- [AIM OF THE EXERCISE] Retype precisely the section of the data that starts at the line containing "For every named target in this 1353×2576" and runs to its final line, ends included.

- [EXERCISE INPUTS]
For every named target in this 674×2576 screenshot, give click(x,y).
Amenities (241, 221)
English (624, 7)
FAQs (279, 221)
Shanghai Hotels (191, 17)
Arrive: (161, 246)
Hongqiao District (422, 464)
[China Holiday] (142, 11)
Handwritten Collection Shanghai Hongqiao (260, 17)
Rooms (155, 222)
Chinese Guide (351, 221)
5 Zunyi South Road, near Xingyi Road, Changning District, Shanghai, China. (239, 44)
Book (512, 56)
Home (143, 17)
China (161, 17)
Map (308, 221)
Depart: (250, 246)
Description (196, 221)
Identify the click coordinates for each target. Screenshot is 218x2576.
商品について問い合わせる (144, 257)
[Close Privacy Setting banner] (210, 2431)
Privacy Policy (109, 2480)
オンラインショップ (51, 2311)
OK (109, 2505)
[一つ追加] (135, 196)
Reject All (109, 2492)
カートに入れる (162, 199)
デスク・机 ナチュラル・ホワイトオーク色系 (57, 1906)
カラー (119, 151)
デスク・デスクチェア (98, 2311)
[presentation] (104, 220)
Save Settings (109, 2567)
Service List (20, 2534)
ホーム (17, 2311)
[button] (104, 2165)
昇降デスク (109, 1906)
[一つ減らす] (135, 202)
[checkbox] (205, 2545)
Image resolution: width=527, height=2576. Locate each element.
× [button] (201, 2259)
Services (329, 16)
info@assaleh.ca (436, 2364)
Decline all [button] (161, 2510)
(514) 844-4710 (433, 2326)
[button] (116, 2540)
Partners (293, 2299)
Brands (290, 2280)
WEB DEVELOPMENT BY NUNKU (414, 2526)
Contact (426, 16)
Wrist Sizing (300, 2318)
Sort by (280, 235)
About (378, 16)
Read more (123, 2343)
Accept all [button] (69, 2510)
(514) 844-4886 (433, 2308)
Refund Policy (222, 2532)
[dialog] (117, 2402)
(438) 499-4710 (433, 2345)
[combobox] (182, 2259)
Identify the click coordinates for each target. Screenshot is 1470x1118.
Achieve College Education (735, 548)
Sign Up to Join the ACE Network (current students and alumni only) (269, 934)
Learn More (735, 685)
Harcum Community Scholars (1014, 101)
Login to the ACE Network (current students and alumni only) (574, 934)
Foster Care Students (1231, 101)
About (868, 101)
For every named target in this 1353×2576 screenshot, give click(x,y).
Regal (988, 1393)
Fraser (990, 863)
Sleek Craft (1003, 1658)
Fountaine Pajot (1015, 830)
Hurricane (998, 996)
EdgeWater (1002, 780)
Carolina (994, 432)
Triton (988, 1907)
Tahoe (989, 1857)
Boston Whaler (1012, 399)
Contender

- [WRITTEN SOLUTION]
For every named target in this 1353×2576 screenshot, give click(x,y).
Regal (988, 1393)
Fraser (990, 863)
Sleek Craft (1003, 1658)
Fountaine Pajot (1015, 830)
Hurricane (998, 996)
EdgeWater (1002, 780)
Carolina (994, 432)
Triton (988, 1907)
Tahoe (989, 1857)
Boston Whaler (1012, 399)
Contender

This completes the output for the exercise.